In chapter 4 he pleaded with the two women to agree with each other, and he urged the leaders there to help these women who had contended at his side in the cause of the Gospel. Paul raises these women up as partners with him in the ministry. Paul had women marching by his side in his salvation army. Paul did not deny equality to females in the service of Christ. We will look at this a little deeper later. But for now we want to focus on the fact that Paul was not afraid to exhibit his feminine side.

Listen again to verse 7: "It is right for me to feel this way about all of you, sense I have you in my heart." Most men would say that I will keep you in mind, but Paul says that he has them in his heart. This is deep affection unmatched anywhere in Paul's writings. They were not in the suburbs of his sub-conscious. They were in the center of his very being. He had feelings of love for them, and he doesn't hide it. He comes right out in a public letter and says so. Then he goes on to frost the cake in verse 8 where he says, "God can testify how I long for all of you with the affection of Christ Jesus." Now he has the Father and the Son linked with his tender affection. We could paraphrase Paul with statements like this: God will back me up on this. I am not exaggerating, and I mean it sincerely. I am not trying to butter you up.
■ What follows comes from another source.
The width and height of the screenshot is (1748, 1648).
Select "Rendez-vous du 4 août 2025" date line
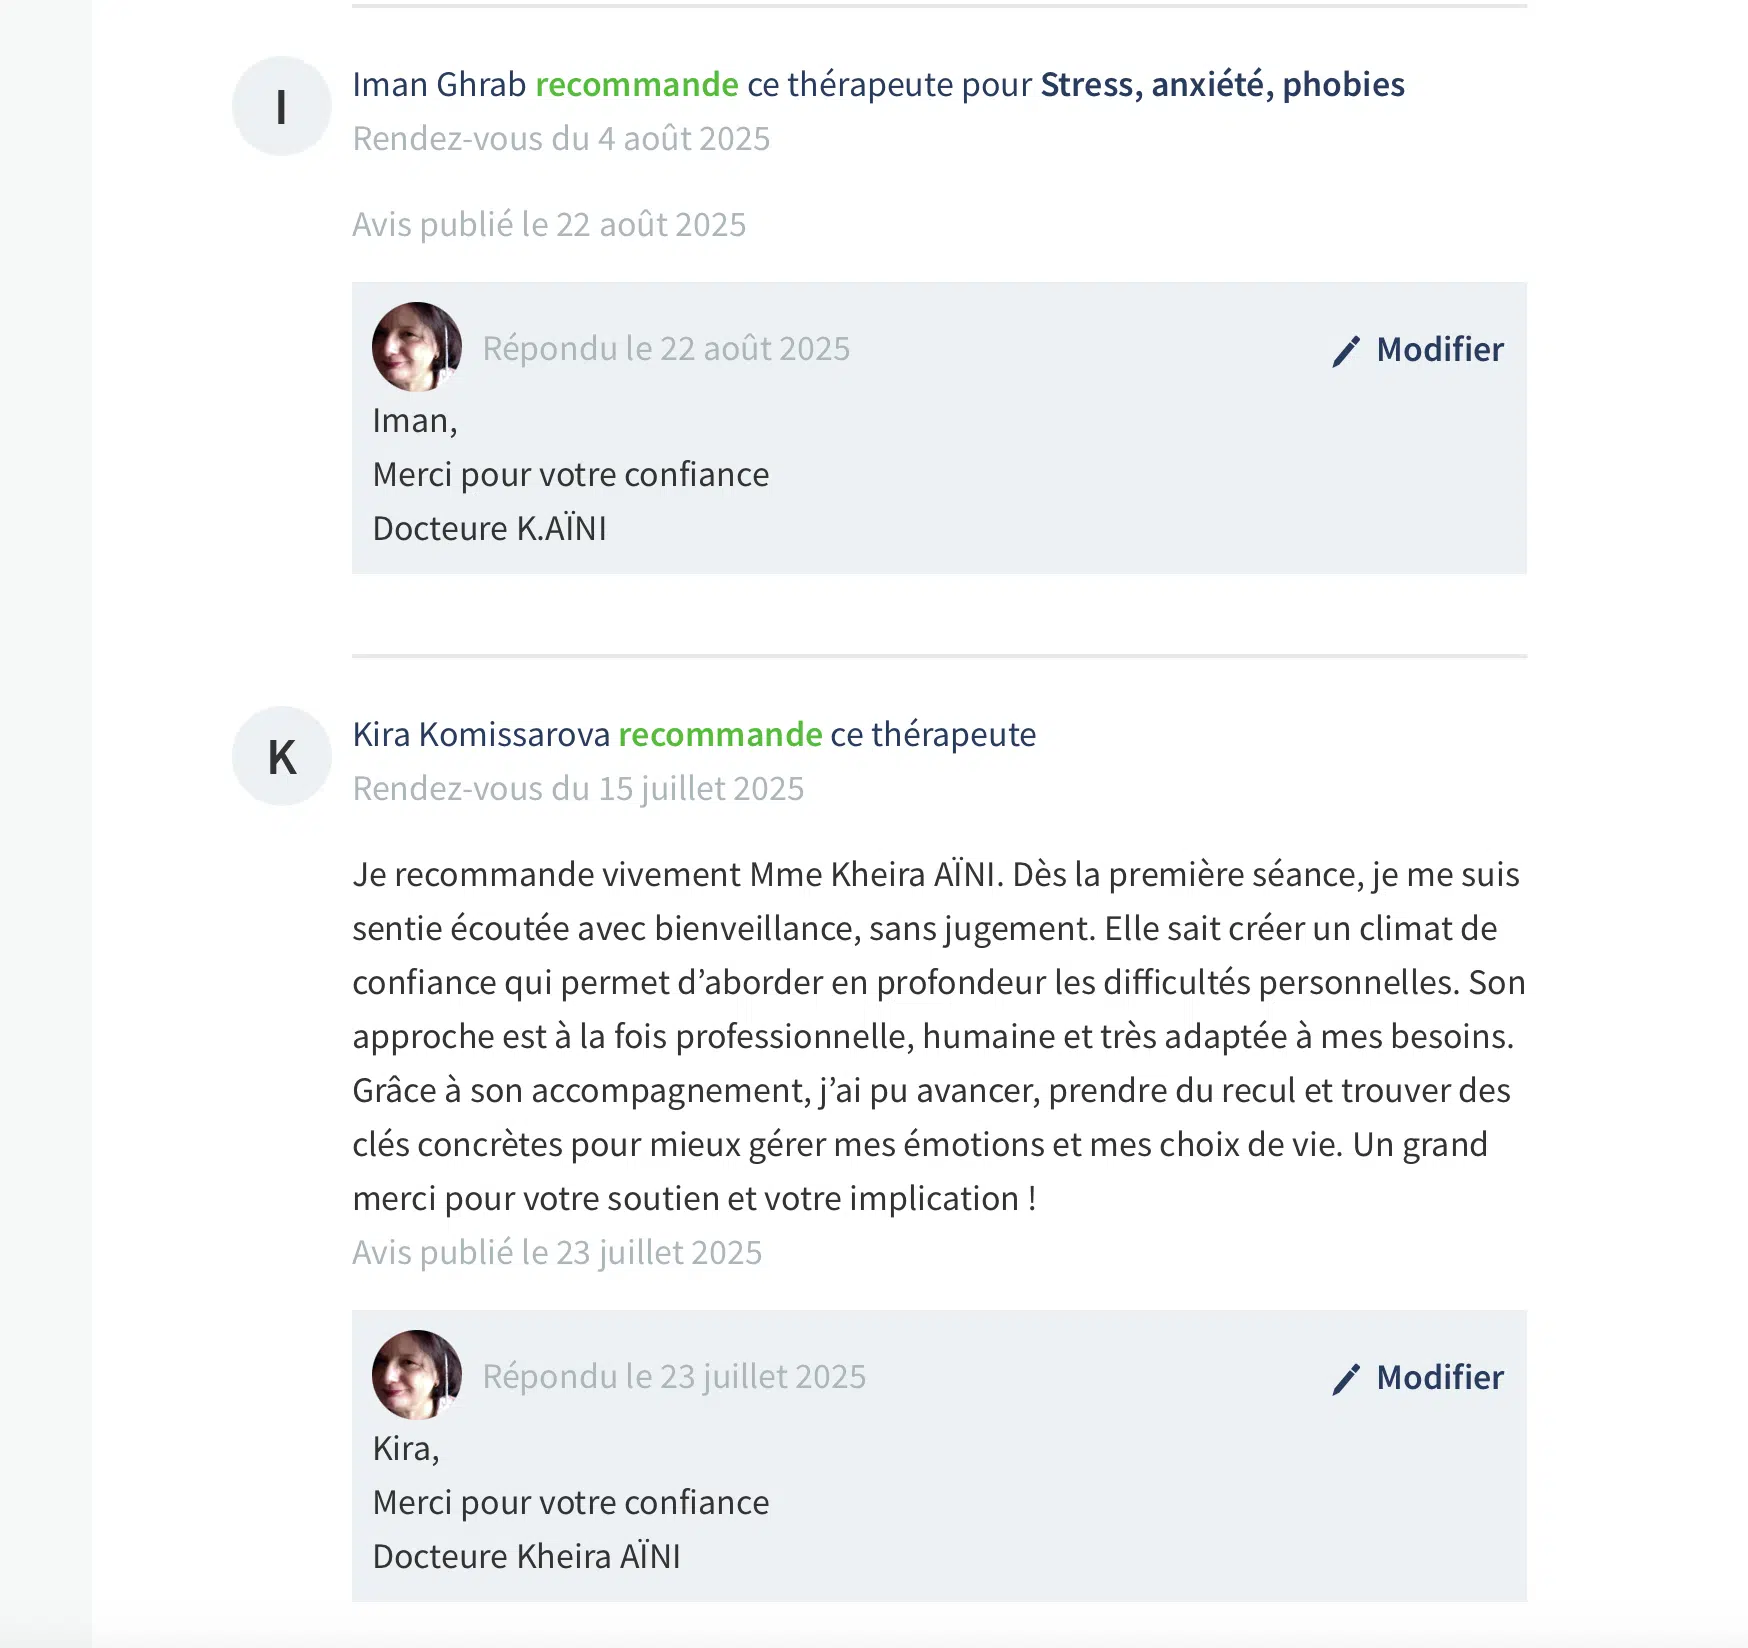[561, 139]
I really love you guys.

Not only does Paul have Christ in his heart, he has the Philippians in his heart, and he loves them with the affection of Jesus. Now what does he mean by that? Is he saying that Jesus, the God-Man, the perfect man, the ideal specimen of manhood, was an affectionate man who could express deep feelings of love and caring? That is precisely what he is saying, and by doing so, Paul makes clear that men in many cultures are conditioned to be un-Christlike in their manhood, for they are made by their culture to avoid the affection of Christ. Men conform to culture and not Christ, and they loose out because of it.
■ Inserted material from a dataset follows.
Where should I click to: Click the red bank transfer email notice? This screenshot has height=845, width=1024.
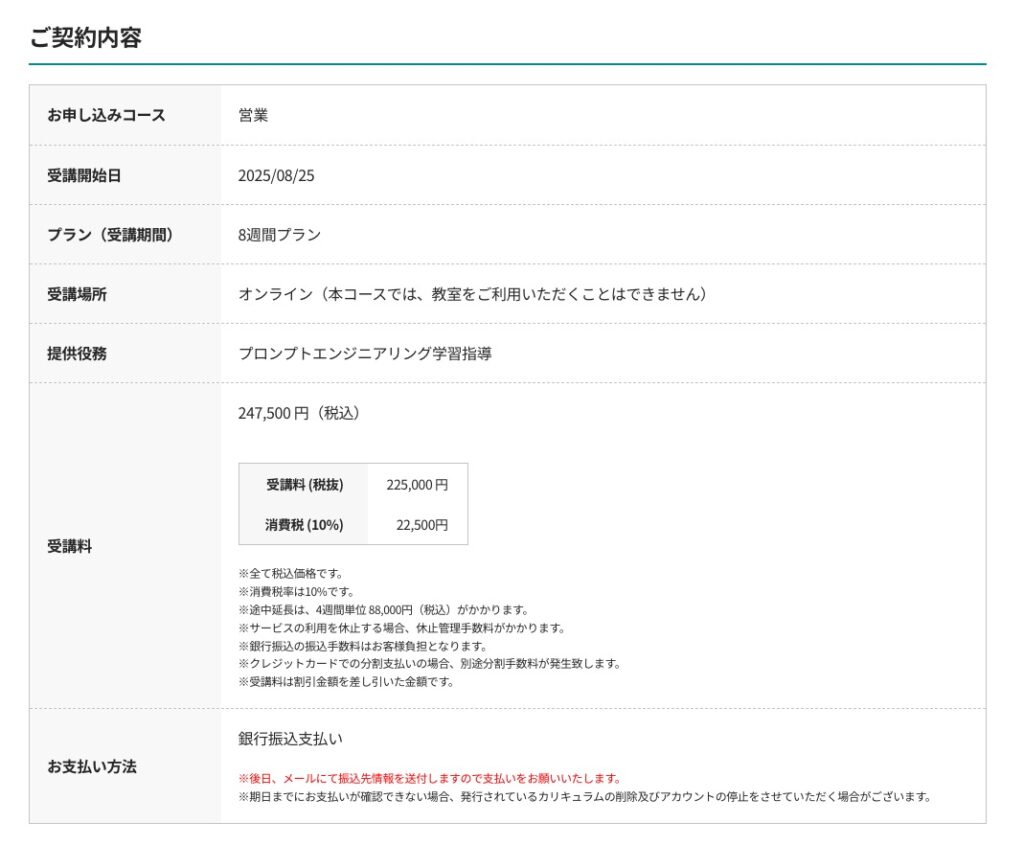(430, 778)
I am amazed at the number of books being written by women, and their profound insights into men. If you want to learn about men, read the women authors. I have been reading a lot of women in the past year, and have come to prefer them as a source of information about men. Dee Brestin wrote The Friendships Of Women. Dr. James Dobson has on the front cover these words: "Every women should read this book." I felt bad that he limited the readership to women, for every man could benefit tremendously by reading it. It is loaded with insights into why women are friendlier and more intimate, and superior at expressing feelings and affection.

Women make better and closer friends, and they are more supportive of one another. Men are side by side absorbed in a common activity, but women are face to face absorbed in each other. It can be seen in little boys and girls. The boys are more engaged in games of competition, while the girls will be setting on the bed face to face whispering and giggling with each other. It is almost unknown for boys to hold hands, and write notes of affection to each other, but girls do this. The result is, girls form deeper friendships, and boys have superficial relationships that can be broken with far less pain.

The point is, men need to see the affection expressed by Jesus and Paul, and realize this is an important aspect of life that they often neglect, and that not to their benefit.Developing greater affection can benefit out relationship to our wives,children, and to all people with whom we communicate.